Stored items

++++++++

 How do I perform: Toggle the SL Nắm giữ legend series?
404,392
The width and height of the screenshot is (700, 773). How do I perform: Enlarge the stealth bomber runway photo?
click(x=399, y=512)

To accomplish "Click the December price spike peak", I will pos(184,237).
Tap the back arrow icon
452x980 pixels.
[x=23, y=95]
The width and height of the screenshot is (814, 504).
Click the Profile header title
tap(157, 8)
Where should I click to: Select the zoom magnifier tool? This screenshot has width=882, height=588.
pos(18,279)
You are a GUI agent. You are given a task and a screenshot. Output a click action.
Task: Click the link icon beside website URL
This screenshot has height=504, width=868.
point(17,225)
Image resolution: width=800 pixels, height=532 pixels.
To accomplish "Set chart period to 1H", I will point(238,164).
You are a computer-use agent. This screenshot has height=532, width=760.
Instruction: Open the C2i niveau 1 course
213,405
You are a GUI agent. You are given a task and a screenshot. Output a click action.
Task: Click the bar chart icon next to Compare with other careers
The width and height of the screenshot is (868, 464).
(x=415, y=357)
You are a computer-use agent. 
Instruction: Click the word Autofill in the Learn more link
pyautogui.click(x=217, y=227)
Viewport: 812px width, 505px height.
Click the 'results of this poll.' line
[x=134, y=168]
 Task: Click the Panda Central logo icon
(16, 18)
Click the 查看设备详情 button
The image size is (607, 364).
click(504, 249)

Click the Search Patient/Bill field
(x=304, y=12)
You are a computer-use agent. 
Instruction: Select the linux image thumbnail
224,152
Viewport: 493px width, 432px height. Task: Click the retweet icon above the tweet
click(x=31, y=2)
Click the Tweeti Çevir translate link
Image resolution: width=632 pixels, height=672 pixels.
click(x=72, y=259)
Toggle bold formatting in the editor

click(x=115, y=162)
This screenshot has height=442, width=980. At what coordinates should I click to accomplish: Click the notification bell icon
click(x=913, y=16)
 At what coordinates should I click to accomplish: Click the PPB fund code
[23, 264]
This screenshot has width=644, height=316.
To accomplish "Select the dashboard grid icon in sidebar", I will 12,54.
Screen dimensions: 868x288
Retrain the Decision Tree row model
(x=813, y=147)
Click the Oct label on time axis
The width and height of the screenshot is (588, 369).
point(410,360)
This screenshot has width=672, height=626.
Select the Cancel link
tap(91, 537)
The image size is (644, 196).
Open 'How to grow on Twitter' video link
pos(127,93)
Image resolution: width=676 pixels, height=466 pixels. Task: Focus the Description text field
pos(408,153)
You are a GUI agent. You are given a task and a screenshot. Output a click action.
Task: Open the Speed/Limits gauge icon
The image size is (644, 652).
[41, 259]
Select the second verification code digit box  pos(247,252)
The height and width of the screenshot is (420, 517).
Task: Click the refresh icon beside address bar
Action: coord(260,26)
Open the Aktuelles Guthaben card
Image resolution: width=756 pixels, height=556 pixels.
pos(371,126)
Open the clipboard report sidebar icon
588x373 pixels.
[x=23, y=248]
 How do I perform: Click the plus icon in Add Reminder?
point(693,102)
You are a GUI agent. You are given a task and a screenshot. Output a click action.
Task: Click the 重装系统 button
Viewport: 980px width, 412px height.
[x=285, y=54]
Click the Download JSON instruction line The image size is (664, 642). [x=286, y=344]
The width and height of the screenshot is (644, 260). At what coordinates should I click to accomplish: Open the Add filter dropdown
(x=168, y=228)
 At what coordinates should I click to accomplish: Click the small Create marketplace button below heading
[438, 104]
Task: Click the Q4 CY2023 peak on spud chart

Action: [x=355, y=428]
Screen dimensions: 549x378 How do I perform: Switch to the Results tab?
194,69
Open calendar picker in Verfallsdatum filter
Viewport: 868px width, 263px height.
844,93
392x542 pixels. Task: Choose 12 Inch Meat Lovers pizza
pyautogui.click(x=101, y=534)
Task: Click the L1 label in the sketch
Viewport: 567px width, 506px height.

++++++++

Description of the task
Please, from the entries above, set down exactly the lines from the one containing "Where should I" through the one containing "You are a computer-use agent. This", and only those.

Completed exercise
Where should I click to: Select the zoom magnifier tool? This screenshot has width=882, height=588.
pos(18,279)
You are a GUI agent. You are given a task and a screenshot. Output a click action.
Task: Click the link icon beside website URL
This screenshot has height=504, width=868.
point(17,225)
Image resolution: width=800 pixels, height=532 pixels.
To accomplish "Set chart period to 1H", I will point(238,164).
You are a computer-use agent. This screenshot has height=532, width=760.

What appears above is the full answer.